Cross Fire - James Patterson [45]
I scribbled some of this down while she spoke, not even sure what I was writing. “Okay, next question,” I said. “So what?”
“So what?”
“Let’s say Riemann’s hypothesis gets proved. What happens then? Why does anyone care?”
Sara weighed the questions before she answered. “There’s two things, I suppose. Certainly, there are some practical applications. Encryption could be revolutionized with something like this. Writing and breaking code would be a whole new game, so whoever you’re chasing might have that in mind.”
“And number two?” I asked.
She shrugged. “The whole because-it’s-there aspect. It’s a theoretical Mount Everest — the difference being that people have actually been to the top of Everest. Nobody’s ever done this before. Riemann himself had a nervous breakdown, and that guy John Nash from A Beautiful Mind? He was obsessed with it.”

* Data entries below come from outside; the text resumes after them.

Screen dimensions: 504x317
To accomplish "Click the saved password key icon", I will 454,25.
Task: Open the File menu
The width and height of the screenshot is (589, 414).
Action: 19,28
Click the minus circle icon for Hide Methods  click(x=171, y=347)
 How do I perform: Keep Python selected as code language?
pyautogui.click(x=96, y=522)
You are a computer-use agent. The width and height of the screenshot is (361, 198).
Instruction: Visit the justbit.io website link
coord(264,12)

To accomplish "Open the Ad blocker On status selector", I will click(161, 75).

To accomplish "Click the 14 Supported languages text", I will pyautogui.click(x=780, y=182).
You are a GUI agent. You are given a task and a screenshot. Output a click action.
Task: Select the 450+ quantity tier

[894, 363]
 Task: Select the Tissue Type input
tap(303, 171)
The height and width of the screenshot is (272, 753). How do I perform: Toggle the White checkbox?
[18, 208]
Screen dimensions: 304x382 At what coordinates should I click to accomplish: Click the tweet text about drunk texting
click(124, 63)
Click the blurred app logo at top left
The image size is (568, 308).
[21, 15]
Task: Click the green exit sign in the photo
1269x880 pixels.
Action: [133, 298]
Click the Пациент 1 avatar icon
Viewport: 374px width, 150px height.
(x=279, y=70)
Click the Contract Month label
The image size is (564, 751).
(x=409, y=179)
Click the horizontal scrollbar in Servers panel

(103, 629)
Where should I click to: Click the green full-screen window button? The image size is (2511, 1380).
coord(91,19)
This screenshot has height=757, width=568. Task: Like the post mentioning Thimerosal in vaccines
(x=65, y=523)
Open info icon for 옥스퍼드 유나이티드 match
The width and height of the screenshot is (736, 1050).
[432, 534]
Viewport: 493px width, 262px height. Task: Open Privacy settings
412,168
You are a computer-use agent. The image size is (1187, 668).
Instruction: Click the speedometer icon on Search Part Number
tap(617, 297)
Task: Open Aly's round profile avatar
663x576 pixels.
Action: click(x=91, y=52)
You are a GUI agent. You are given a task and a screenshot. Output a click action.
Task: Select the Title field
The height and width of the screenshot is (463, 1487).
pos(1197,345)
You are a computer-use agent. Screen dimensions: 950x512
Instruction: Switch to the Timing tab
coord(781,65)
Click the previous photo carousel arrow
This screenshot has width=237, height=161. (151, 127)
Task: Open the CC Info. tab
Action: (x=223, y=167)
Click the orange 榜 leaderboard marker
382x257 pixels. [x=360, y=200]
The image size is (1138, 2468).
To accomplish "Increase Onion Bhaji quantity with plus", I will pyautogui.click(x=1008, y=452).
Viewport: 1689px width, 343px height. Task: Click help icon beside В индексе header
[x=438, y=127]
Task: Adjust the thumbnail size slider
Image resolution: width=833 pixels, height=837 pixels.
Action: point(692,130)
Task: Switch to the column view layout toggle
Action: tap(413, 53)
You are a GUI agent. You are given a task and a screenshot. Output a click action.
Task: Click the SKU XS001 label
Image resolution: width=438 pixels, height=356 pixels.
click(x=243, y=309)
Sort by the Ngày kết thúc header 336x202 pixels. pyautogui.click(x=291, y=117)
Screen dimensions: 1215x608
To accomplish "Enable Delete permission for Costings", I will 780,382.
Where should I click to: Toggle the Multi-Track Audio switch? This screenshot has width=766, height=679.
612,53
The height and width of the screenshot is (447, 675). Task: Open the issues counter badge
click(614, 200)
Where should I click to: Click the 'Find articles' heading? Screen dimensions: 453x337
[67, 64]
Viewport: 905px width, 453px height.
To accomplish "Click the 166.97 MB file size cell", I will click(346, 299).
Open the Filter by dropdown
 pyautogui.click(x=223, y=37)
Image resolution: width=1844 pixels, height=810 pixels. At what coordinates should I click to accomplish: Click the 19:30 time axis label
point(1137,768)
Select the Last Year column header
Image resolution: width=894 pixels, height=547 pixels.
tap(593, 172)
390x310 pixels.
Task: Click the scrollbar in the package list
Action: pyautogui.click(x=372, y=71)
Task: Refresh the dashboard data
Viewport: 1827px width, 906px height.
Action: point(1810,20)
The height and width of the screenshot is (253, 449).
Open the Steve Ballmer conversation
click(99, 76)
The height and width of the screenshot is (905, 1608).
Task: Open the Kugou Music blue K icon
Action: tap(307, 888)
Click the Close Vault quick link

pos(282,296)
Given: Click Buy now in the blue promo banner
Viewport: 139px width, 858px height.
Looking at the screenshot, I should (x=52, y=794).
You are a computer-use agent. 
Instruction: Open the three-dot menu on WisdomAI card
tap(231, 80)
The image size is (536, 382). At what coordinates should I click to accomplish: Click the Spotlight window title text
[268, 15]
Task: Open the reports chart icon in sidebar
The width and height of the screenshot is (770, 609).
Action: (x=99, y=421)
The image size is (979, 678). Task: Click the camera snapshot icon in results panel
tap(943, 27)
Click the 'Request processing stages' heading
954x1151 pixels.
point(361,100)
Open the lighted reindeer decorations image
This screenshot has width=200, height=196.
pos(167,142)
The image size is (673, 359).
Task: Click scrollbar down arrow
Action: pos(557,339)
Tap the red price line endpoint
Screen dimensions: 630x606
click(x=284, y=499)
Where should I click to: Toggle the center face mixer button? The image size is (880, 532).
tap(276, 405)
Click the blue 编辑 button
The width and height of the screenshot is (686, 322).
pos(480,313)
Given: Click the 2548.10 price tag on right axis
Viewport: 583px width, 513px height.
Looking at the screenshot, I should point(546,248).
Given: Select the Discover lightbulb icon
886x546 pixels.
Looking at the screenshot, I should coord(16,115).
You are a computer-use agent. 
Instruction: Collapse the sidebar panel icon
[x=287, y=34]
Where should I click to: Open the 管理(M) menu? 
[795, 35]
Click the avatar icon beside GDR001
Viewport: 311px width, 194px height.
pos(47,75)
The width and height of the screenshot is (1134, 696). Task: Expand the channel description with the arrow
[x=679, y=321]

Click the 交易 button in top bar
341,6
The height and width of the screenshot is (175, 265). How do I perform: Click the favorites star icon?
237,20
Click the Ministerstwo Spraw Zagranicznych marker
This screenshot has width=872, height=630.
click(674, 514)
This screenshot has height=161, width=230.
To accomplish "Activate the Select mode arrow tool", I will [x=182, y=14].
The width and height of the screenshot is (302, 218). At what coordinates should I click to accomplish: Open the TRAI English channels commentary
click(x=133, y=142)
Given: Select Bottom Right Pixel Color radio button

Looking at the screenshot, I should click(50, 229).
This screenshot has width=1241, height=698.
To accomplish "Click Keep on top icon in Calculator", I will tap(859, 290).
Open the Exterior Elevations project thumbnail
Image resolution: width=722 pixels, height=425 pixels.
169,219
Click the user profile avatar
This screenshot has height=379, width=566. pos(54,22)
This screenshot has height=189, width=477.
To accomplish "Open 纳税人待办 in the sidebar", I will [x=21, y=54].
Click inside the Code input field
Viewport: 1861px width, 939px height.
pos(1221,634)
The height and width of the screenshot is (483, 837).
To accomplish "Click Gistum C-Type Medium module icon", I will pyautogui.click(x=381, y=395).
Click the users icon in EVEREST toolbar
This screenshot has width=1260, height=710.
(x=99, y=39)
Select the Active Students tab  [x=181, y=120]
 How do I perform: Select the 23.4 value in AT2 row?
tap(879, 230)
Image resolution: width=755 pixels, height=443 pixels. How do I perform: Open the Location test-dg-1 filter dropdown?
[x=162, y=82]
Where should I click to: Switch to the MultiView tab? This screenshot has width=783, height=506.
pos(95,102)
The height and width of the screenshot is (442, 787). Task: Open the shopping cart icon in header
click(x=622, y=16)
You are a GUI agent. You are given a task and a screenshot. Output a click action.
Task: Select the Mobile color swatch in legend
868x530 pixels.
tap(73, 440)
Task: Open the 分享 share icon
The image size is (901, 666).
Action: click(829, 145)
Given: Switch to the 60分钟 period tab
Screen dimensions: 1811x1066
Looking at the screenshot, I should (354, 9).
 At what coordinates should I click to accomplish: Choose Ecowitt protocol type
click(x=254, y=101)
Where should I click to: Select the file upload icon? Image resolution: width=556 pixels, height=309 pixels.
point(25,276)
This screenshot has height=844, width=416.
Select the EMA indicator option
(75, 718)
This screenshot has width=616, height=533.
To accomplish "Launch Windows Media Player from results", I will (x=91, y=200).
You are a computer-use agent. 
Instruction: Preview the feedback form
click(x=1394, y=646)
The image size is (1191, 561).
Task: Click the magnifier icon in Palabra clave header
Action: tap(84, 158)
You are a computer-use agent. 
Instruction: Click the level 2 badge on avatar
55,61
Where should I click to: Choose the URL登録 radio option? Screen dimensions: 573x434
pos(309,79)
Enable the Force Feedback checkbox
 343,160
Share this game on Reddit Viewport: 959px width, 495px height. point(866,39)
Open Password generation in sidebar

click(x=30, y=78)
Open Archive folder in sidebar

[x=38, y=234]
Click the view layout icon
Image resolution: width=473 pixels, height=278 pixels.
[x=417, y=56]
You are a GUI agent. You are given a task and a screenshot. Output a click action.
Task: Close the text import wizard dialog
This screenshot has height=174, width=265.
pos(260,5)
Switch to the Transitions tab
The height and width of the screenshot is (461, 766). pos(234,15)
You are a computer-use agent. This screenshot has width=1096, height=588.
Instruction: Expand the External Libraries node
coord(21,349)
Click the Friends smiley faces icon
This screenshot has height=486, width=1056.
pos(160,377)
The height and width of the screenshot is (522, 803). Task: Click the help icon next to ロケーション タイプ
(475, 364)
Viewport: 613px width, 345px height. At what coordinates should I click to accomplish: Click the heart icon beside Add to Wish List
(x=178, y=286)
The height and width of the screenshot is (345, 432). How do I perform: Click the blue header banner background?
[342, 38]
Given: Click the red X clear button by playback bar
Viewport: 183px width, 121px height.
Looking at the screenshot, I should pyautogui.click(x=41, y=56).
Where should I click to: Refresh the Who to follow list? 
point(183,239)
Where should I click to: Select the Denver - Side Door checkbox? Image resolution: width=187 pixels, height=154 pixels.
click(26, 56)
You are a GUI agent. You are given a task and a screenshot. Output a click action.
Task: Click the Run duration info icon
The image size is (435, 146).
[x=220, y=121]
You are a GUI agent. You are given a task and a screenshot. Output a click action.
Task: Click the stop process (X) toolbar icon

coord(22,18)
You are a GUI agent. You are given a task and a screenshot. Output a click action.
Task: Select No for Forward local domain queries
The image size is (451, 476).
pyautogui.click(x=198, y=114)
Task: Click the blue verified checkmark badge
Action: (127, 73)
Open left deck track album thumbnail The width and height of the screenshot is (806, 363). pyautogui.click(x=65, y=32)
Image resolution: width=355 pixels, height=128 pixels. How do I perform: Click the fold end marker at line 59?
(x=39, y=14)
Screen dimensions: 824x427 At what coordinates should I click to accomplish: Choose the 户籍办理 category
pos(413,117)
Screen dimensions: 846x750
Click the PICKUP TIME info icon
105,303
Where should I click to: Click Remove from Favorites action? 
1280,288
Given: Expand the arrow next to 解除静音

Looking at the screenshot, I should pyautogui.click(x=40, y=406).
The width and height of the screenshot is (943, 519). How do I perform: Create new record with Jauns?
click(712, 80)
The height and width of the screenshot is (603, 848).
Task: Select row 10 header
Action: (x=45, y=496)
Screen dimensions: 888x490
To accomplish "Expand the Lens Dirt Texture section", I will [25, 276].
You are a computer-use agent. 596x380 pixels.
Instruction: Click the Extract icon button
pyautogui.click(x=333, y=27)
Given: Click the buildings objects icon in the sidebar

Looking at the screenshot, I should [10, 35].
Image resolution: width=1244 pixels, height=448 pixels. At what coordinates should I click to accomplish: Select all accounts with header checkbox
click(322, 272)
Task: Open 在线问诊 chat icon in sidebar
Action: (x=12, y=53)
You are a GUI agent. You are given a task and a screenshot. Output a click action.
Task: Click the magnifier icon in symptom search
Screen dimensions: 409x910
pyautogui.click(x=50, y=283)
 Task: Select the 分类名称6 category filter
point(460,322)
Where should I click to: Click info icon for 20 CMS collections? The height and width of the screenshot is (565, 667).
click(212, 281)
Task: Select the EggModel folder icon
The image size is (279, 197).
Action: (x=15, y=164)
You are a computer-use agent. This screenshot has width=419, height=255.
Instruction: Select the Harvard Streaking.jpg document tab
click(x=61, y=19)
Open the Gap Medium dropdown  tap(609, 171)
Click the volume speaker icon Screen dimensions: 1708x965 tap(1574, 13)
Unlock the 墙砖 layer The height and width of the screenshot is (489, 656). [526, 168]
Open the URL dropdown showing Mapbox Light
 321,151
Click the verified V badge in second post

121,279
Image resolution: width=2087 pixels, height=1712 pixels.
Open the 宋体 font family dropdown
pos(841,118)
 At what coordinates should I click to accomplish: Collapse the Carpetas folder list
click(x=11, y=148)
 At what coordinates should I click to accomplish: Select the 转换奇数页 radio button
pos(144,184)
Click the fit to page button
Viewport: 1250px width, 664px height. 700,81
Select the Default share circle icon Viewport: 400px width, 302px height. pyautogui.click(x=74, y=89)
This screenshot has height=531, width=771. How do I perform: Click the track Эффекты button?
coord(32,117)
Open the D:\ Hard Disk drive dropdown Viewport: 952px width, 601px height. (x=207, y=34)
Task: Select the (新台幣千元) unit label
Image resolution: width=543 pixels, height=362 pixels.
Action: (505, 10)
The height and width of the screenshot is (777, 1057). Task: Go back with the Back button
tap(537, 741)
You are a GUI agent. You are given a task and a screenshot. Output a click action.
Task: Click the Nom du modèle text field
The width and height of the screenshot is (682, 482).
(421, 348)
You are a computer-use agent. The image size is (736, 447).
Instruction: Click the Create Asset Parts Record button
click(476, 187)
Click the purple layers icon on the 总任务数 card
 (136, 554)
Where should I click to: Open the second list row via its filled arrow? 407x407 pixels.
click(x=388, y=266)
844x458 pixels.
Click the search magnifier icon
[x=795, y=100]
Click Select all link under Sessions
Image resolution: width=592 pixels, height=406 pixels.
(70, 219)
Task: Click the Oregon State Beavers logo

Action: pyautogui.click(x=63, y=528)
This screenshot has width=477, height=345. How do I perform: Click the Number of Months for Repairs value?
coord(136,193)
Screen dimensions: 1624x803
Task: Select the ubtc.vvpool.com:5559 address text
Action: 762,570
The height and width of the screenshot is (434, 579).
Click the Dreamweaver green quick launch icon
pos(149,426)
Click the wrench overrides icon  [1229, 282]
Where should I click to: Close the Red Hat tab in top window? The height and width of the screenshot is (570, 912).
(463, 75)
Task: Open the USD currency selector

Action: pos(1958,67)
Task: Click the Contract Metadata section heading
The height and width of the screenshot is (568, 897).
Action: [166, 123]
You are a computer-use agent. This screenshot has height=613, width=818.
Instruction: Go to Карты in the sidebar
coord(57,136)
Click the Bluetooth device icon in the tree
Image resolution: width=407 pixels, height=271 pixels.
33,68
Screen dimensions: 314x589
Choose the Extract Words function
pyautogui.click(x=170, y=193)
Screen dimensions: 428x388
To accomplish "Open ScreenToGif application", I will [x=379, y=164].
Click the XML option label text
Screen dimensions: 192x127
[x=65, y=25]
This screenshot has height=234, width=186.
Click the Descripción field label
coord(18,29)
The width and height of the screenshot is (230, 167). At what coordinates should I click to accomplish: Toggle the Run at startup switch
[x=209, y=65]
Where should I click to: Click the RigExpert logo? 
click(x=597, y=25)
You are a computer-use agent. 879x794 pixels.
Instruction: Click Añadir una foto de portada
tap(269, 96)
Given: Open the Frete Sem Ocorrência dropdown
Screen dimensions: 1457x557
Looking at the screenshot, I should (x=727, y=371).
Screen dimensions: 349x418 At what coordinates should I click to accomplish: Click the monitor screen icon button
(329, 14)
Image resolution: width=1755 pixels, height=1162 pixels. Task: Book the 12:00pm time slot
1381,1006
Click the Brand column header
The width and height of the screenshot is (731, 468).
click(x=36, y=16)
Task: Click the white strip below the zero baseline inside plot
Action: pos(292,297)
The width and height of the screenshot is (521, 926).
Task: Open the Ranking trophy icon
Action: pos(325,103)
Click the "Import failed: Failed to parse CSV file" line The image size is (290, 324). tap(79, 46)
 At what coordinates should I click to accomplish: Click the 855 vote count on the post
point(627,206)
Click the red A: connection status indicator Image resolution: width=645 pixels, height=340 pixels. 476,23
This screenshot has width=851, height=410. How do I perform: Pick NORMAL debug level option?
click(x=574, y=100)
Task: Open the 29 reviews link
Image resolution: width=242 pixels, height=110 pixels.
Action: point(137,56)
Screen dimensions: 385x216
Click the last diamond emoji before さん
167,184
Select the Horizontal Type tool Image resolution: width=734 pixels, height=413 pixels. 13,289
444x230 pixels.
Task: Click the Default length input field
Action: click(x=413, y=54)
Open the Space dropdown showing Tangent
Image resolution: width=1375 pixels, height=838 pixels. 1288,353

Sara leaned forward in her chair and held up the page of numbers so we could see them. “Let’s put it this way,” she said. “If you’re looking for something that could really drive a mathematician crazy, this is as good a place to start as any. Are you, Alex? Looking for a crazy mathematician?”
Chapter 59
MITCH AND DENNY left DC in the old white Suburban before the sun had even come up that morning, with Denny at the wheel as always. He’d handed Mitch some easily digestible bullshit the day before, all about reconnecting with his people now that he was a “real man,” and Mitch had gobbled it up, even taken it to heart.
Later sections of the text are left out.